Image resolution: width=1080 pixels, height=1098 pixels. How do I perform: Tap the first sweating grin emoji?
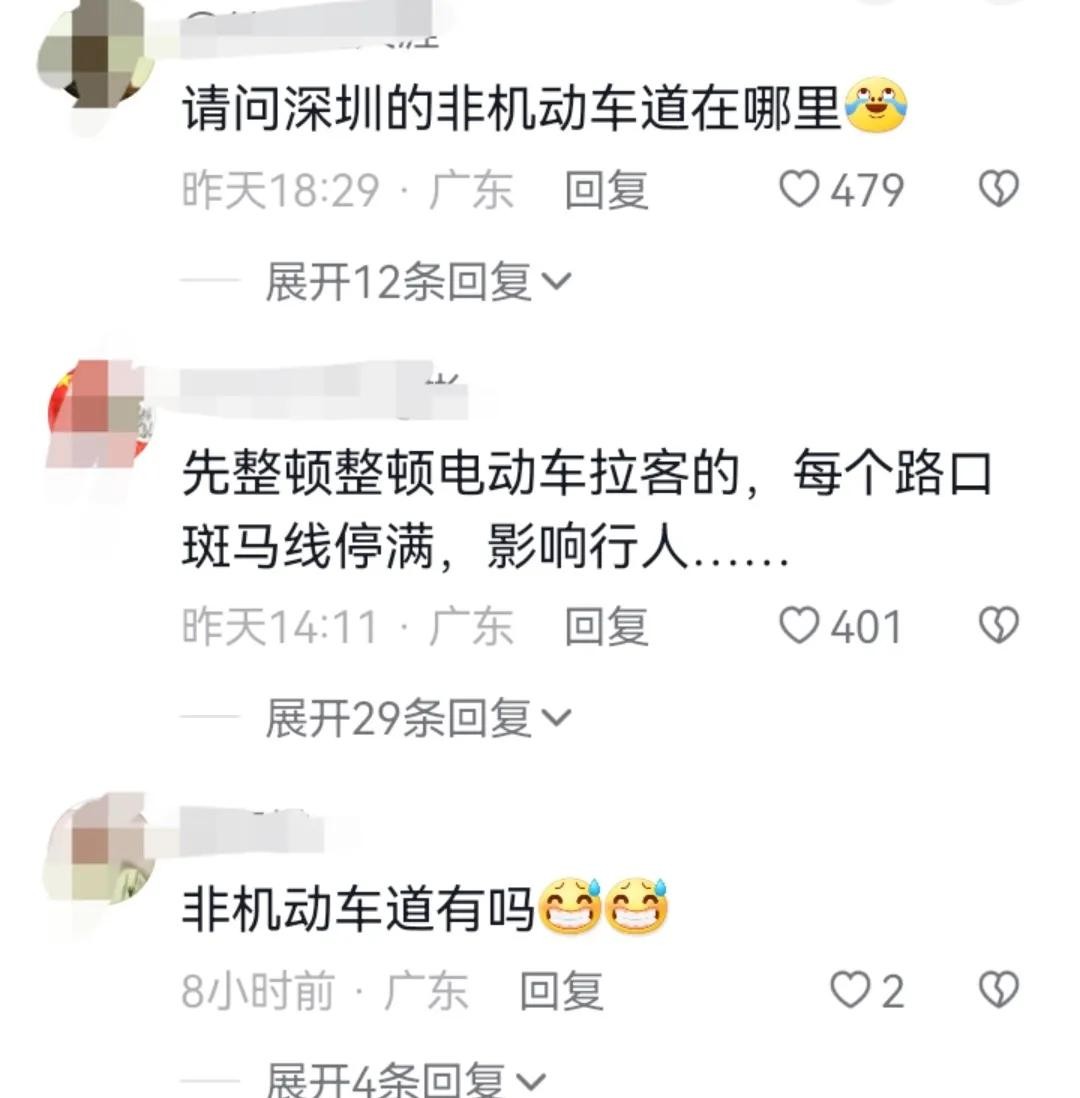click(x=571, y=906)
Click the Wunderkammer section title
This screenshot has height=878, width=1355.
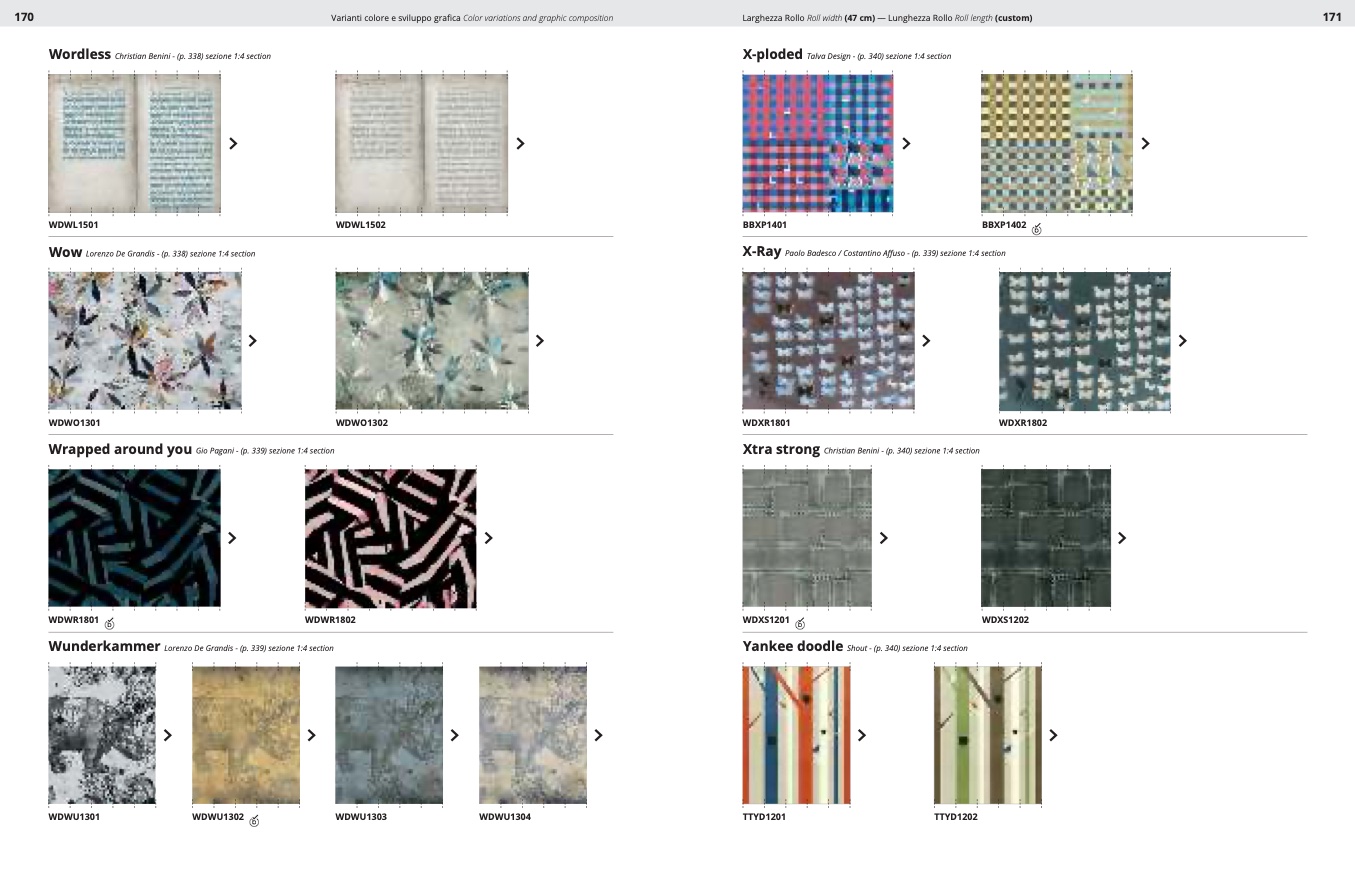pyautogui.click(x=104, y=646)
* * * * * * *
Task statement> Where pictures appear in the records, leave them out; output everything else exactly.

Output for this task>
Image resolution: width=1080 pixels, height=1098 pixels. How do I perform: Tap the first sweating grin emoji?
click(x=571, y=906)
Click the Wunderkammer section title
This screenshot has height=878, width=1355.
pyautogui.click(x=104, y=646)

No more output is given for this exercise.